Eikeljas
Ik stond eikels uit een jas te schudden. Nee, ik werk niet in de garderobe op het ministerie. Ik had ook niet net een eekhoorn op heterdaad betrapt in het beroven van de plaatselijke eikeltjesmarkt.
Het ging om een jas waar een gat in zat. Hoe het was gelukt om een stuk of zes hele eikels en dan nog eens wat van die droogkorrels en pak ‘m beet drie gebroken eikels -met een schil als een afgeknipte nagel, sommigen gewoon door midden – in verschillende delen van die jas te krijgen: ik had er eigenlijk wel bewondering voor.
Het was me pas opgevallen toen ik een hand in tegengestelde richting in de arm had gestoken: verrek, wat was de manchet vreemd hard? Ik schudde de jas. Nu gaf van de onderkant van de jas de gehele naad (dus pak ‘m beet ter hoogte van de zakken) applaus. Van de eikels aldaar. Ondertussen deed ik mezelf denken aan die filmpjes die je wel ziet van hip doende mensen op Instagram die een dansje doen. Zo stil stond ik tenslotte niet. Nu wist ik al wel dat dat soort choreografie (want dat schijnt het te zijn) inderdaad gebaseerd is op alledaagse bewegingen zoals een stofzuigerzak verschonen terwijl je met je tenen ook nog de afwas met de hand doet, of een glas wijn inschenken terwijl je ook bloemschikt (al is dat hetzelfde, geloof ik ;)) enfin; het bed opmaken en hersenchirurgie tegelijk dan?
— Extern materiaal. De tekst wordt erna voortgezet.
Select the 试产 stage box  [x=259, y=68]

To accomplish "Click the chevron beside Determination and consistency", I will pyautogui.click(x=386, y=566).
Hoe dan ook, ik ging lekker met m’n dansje in m’n eentje. De struik waar ik alle eikels in knikkerde gaf verder geen krimp. De jas gelukkig wel. Toen de naad eindelijk de resterende lucht opboerde, ten teken dat de laatste eikel nu aan z’n ingewanden ontsnapt was, werd ik overvallen door een vreemd soort euforie. Want de jas was nu eikelvrij.
Dat is heel wat meer dan ze van eender welke jas in het torentje in Den Haag kunnen zeggen.